La seguridad interior es una función constitucional. Tiene casi dos siglos de edad. Ahí estaba en la versión de 1917. Permaneció después de que la seguridad pública se convirtió en una responsabilidad concurrente y civil. La Corte la interpretó a propósito de la presencia de las Fuerzas Armadas en el Sistema Nacional de Seguridad Pública y la definió como un poder presidencial asociado a la cláusula de protección federal sobre las entidades federativas. Cuando se constitucionalizó el concepto de seguridad nacional, como resultado de la doctrina de los riesgos provenientes de agentes no estatales y de fenómenos distintos al conflicto bélico convencional, no desapareció, sino que se desdobló en la ley como una dimensión de actuación asociada a amenazas endógenas que, por su naturaleza y efectos, exigen grados mayores de coacción estatal. Desde 2012, es el fundamento legal de la intervención de la Marina Armada frente a ciertos delitos cometidos en los mares de jurisdicción mexicana. Así pues, hay datos de que la seguridad interior tiene diversas concreciones normativas, como una esfera válida de potestades estatales. Resulta preocupante, por tanto, que lejos de aportar un sentido interpretativo a su existencia y alcances, sus objetores la borren de un plumazo. Bajo la sospecha del artilugio militarista y de la conspiración golpista, terminan entendiendo –y desconociendo– a modo –y a conveniencia– nuestra propia racionalización institucional.
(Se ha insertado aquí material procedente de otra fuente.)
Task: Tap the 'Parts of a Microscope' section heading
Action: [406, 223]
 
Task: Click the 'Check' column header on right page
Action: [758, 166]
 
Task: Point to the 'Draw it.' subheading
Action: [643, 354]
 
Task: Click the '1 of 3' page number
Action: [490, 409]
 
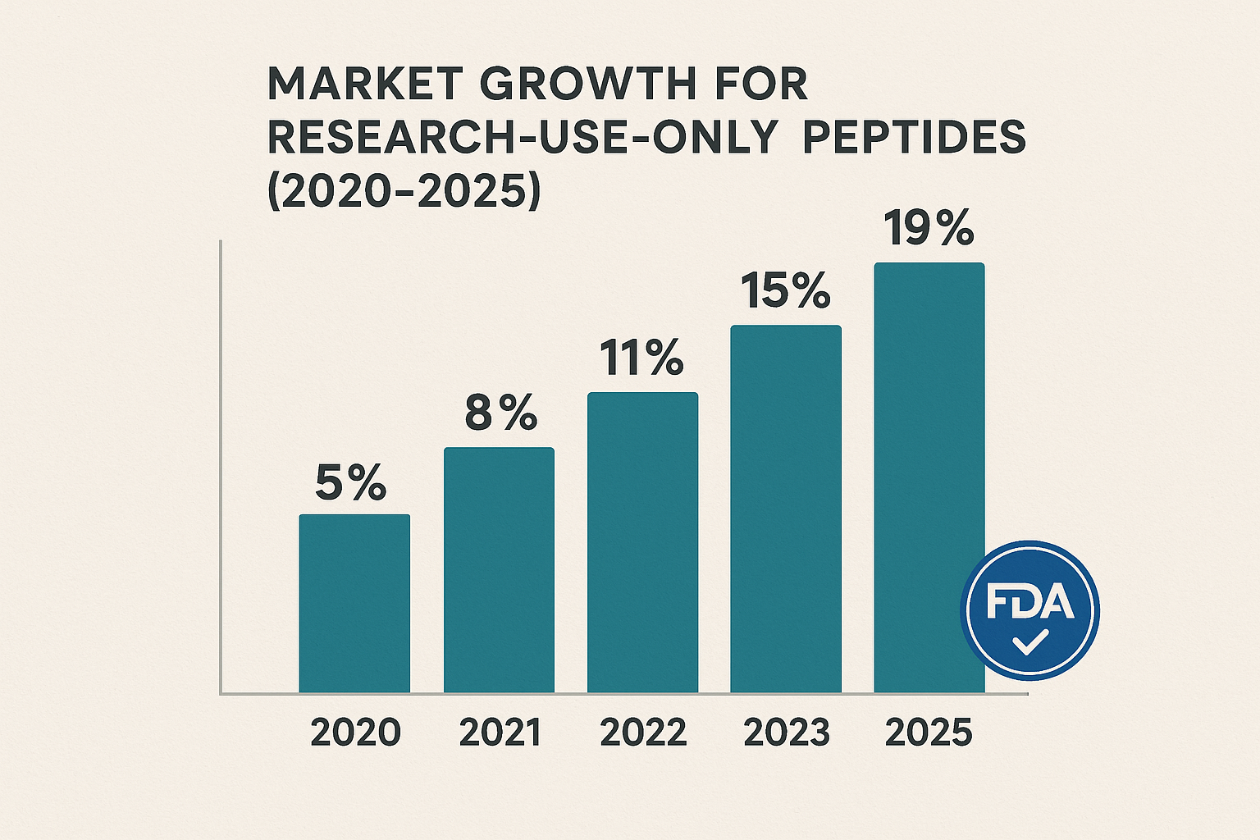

La intensa presencia de las Fuerzas Armadas es un problema de incentivos que provoca el vacío de ley. Desde que la delincuencia organizada se federalizó y se le clasificó como amenaza a la seguridad nacional, los gobiernos locales han encontrado pretextos para escamotear sus deberes. La debilidad crónica del ámbito local, junto con la pulverización y diversificación de las bandas criminales, ha alentado a que buena parte de ese hecho delincuencial se trasvase al ámbito federal. Sin policías suficientes, la Federación ha tenido que recurrir a las Fuerzas Armadas como solución de necesidad. Dado que la intervención federal es discrecional, es decir, no está sujeta a causales, objetivos y plazos legalmente definidos, hay débiles incentivos a que la autoridad civil reasuma su condición de primer responsable. El círculo vicioso se cierra: la fractura del orden local abre márgenes a la delincuencia; en esos márgenes crece la demanda de presencia sustituta; el desplazamiento federal inhibe la generación de capacidades propias; se agudiza la falla estructural local y así sucesivamente.

¿Cómo salir de ese círculo vicioso? Suspensión de derechos, nos dicen. La propuesta tiene dos inconvenientes. Por un lado, el derecho internacional de los derechos humanos impide su utilización frente a Los Zetas, por ejemplo, porque sólo puede adoptarse en caso de guerra, peligro público o emergencia que comprometa la independencia o seguridad del Estado, que afecte a toda la población y constituya una amenaza a la vida organizada de la sociedad. Por el otro, es la caja de Pandora del populismo de la mano dura: limitaciones a los derechos como coartadas de eficacia; el asambleísmo de las autorizaciones excepcionales como único camino para dar resultados.

Hay salidas más prudentes: una lectura sin perjuicios ideológicos de la seguridad interior como una modalidad de respuesta estatal, subsidiaria y temporal, cuya virtud es precisamente que ha de coexistir necesariamente con la plena vigencia de todos y cada uno de nuestros derechos.